«La settimana in arrivo non sarà semplice, perché è previsto ulteriore maltempo. Chiederemo aiuto ai parlamentari, per lanciare una richiesta di danni sull'ordine non delle decine, ma delle centinaia di milioni di euro». Il presidente della Provincia e sindaco di Ravenna, Michele De Pascale, si prepara a una seconda fase dell'emergenza di non semplice gestione. Si parte da una realtà già compromessa, con ampie zone del Ravennate dove l'acqua tracimata dai fiumi non è ancora defluita. «Contemporaneamente però, stavolta, sappiamo dove intervenire per evitare ulteriori problemi».
De Pascale, a bocce ferme, cosa è successo?

Materiale estratto

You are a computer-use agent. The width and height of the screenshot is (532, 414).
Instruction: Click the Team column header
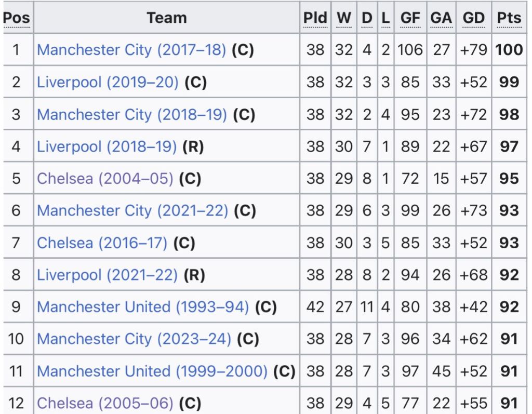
* * *
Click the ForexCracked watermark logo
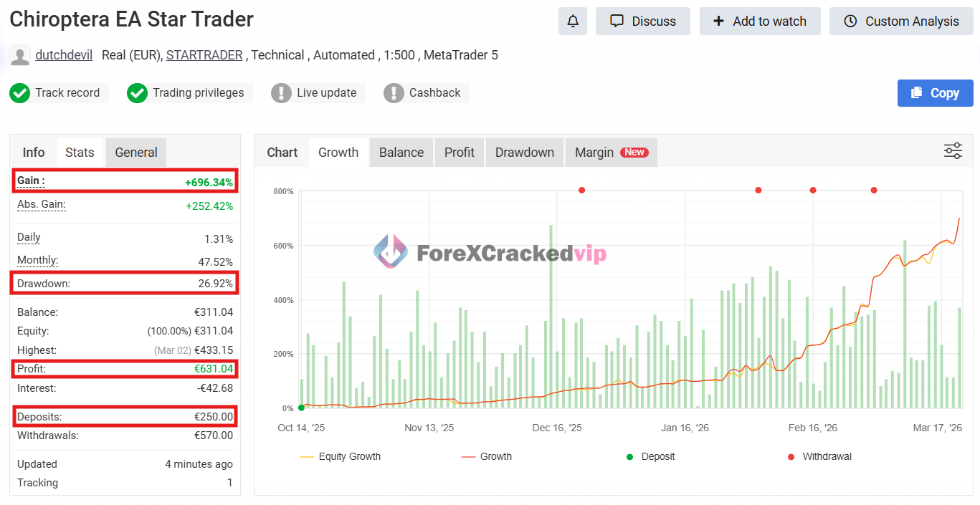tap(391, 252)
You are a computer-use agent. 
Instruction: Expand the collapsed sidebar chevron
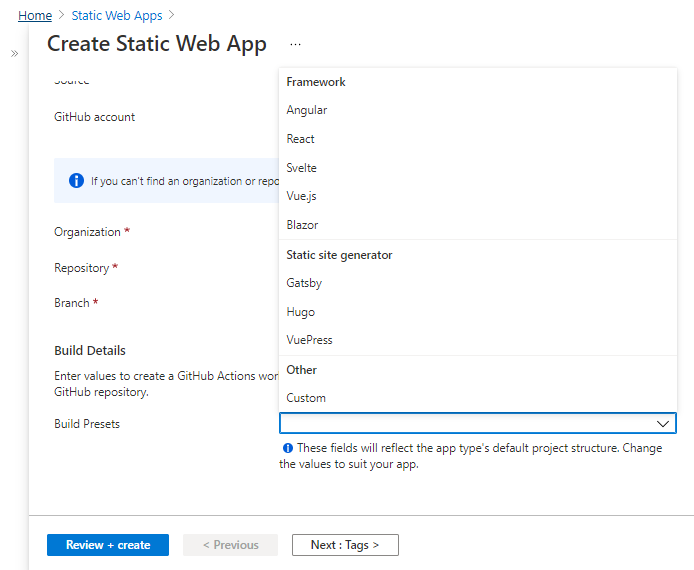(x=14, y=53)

Esercizi
[1] Rispondi a queste domande sul brano relativo al maltempo nel Ravennate:
(a) Quali due cariche ricopre Michele De Pascale?
(b) Che cosa è previsto per la settimana in arrivo?
(c) Che cosa non è ancora successo in ampie zone del Ravennate?
[2] Per ciascuna affermazione indica se concorda con il brano relativo al maltempo nel Ravennate, rispondendo sì o no e citando le parole decisive:
(a) De Pascale stima una richiesta di danni nell'ordine delle decine di milioni di euro.
(b) De Pascale dichiara che questa volta si sa dove intervenire.
(c) In tutto il Ravennate l'acqua uscita dai fiumi è già defluita.

Risposte per esercizio
[1]
(a) Presidente della Provincia e sindaco di Ravenna.
(b) Ulteriore maltempo.
(c) L'acqua tracimata dai fiumi non è ancora defluita.

[2]
(a) No: «sull'ordine non delle decine, ma delle centinaia di milioni di euro».
(b) Sì: «stavolta, sappiamo dove intervenire per evitare ulteriori problemi».
(c) No: «con ampie zone del Ravennate dove l'acqua tracimata dai fiumi non è ancora defluita».